ARBEITSAUFTRAG A:
Beantworten Sie anhand des Ausgangstextes die folgenden Fragen:
(i) Wie viele Asylanträge gingen vom Jahresanfang bis zum 3. Oktober in den EU+ Staaten ein?
(ii) Um wie viel Prozent stieg die Zahl der Anträge in Lettland?
(iii) Wie viele Anträge hat Ungarn in diesem Jahr verzeichnet?
ARBEITSAUFTRAG B: Schreiben Sie den Text über die steigenden Asylanträge in den EU+ Ländern im Anschluss an seinen letzten Satz weiter.

AUSGANGSTEXT:
Inmitten intensiver Gespräche in Brüssel über eine Überarbeitung des Asylsystems registrieren die EU, die Schweiz und Norwegen eine bemerkenswerte Zunahme bei den Asylanträgen. Ein Bericht legt nahe, dass wir möglicherweise noch in diesem Jahr die eindrucksvolle Schwelle von einer Million Anträgen erreichen könnten – ein Phänomen, das zuletzt 2016 beobachtet wurde.

Die Anzahl der Anträge in den 27 EU-Staaten, erweitert um die Schweiz und Norwegen – häufig als EU+ Länder bezeichnet – könnte in diesem Jahr die Millionengrenze durchstoßen. Ein Niveau, das zuletzt im Jahr 2016 mit 1,23 Millionen Anträgen erreicht wurde. Diese Erkenntnisse basieren auf den jüngsten, noch nicht freigegebenen Daten der EU-Asylagentur (EUAA), die in einem aktuellen Dokument der EU-Kommission vermerkt sind.

Vom Jahresanfang bis zum 3. Oktober sind in den EU+ Staaten beeindruckende 801.459 Asylanträge eingegangen. Insbesondere Lettland (mit einem Zuwachs von 168 Prozent) und Estland (119 Prozent) melden erhebliche Steigerungen, getrieben von der wachsenden illegalen Einwanderung aus Belarus, die durch den Ukraine-Konflikt befeuert wird. Deutschland zeigt ebenfalls eine signifikante Erhöhung von 74 Prozent im Vergleich zum Vorjahreszeitraum, während der Anstieg in Frankreich mit 37 Prozent etwas moderater ausfällt.

Auffällige Rückgänge der Asylanträge im Jahresvergleich wurden in Ländern wie Dänemark (minus 56 Prozent), Malta (minus 54 Prozent) und Zypern (minus 52 Prozent) festgestellt.

Ungarn hebt sich besonders hervor, indem es in diesem Jahr nur 26 Anträge verzeichnet hat, was als Bestätigung für die strikte Asyl- und Grenzpolitik unter der Führung von Ministerpräsident Viktor Orban interpretiert wird.

EXTRAHIERTE DATEN:
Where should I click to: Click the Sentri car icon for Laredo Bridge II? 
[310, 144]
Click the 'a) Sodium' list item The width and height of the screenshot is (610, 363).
---
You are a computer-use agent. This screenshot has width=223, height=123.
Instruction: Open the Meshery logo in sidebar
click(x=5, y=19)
--
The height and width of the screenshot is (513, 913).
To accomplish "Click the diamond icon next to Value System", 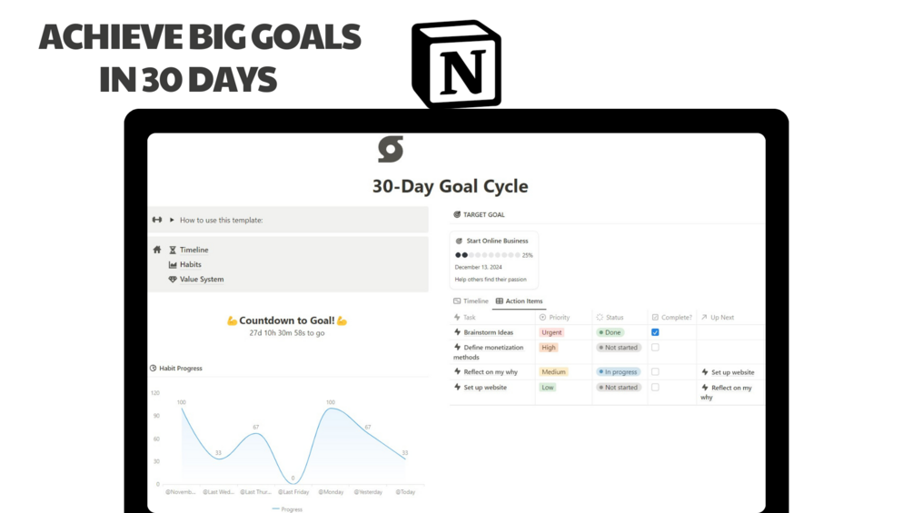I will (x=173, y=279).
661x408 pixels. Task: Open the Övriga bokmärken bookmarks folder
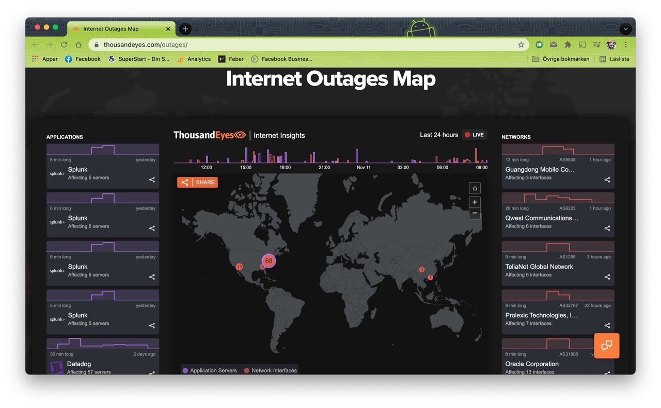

LÖSUNG A:
(i) 801.459 Asylanträge
(ii) Um 168 Prozent
(iii) 26 Anträge

LÖSUNG B:
Die dominierenden Nationalitäten unter den Asylantragsstellern in Deutschland sind Syrer (27 Prozent), gefolgt von Afghanen (17 Prozent) und Türken (16 Prozent).

Interne Aufzeichnungen der EU-Kommission verdeutlichen, dass die Krisen in der Sahel-Zone eine wachsende Migrationsbewegung auslösen, obgleich noch auf einem überschaubaren Level. So hat sich die Anzahl der Einwanderer aus Mali, die nach Italien gelangen, um beachtliche 733 Prozent auf 4.968 Personen gesteigert. Anträge von Bürgern aus dem Sudan in Italien zeigen sogar einen Zuwachs von 450 Prozent, was 4.000 Anträgen entspricht.

Obwohl die EU seit längerem bestrebt ist, die Migrationsströme zu kontrollieren, zeigten die Antragszahlen nach den intensiven Jahren 2015 und 2016 einen Abwärtstrend – eine Entwicklung, die teilweise durch die Corona-Pandemie beeinflusst wurde. Dennoch zeichnet sich seit dem letzten Jahr ein Anstieg ab.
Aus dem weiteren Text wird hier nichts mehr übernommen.